İletişim Başkanı Altun, açıklamasında şunları kaydetti:
"Washington'un bir kez daha onurlu tarihimize gölge düşürmeyi seçmesinden dolayı ABD ile ikili ilişkilerimiz açısından son derece talihsiz ve üzücü bir gün yaşıyoruz. Biden yönetiminin 1915 olaylarını 'soykırım' olarak etiketlemesini kati surette reddediyoruz, en sert şekilde telin ediyoruz.
ABD makamları bu açıklamayı yaparken ne yazık ki lobilerin taleplerine diz çökmüşlerdir. Bu makamların Türkiye Ermenileri Patriği Sayın Sahak Maşalyan ve Ermeni Vakıfları Birliği Başkanı Sayın Pedros Şirinoğlu'nun geçmişte yaşanan acıların bazı ülkelerce gündelik politik amaçlara alet edilmemesi gerektiğini vurguladıkları açıklamalarına bakmalarını ve tartışmasız gerçekler ile kötücül lobi kampanyaları arasındaki büyük farkı görmelerini beklerdik.

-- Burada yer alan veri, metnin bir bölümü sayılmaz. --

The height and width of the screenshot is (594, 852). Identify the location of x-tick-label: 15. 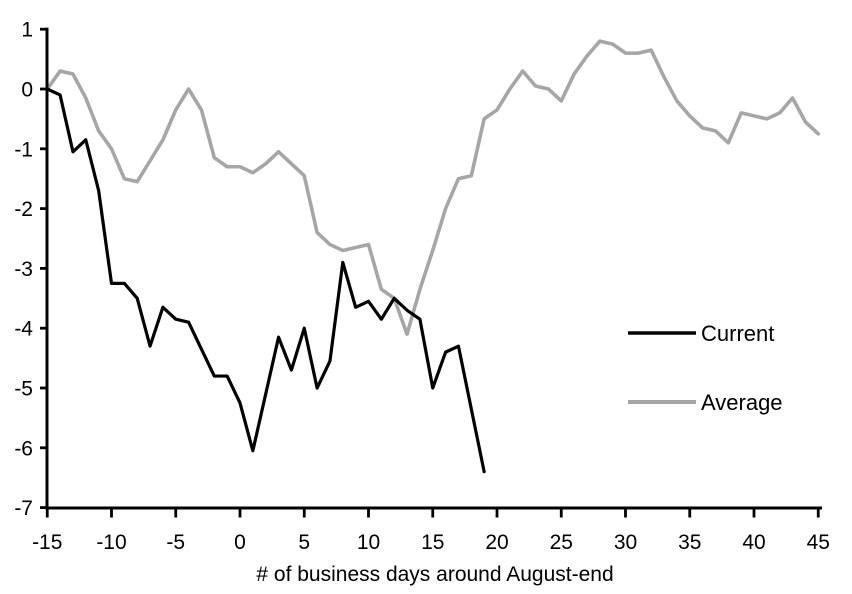
(432, 542).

Halkımızın çıkarları ve ulusal güvenliğimiz için her zaman yaptığımız gibi müttefiklerimizle diyalog ve iş birliğine devam edeceğiz. Ancak milletimizin tarihini ve Türk halkının itibarını lekelemeye yönelik teşebbüslere karşı koymaktan da hiçbir zaman geri durmayacağız."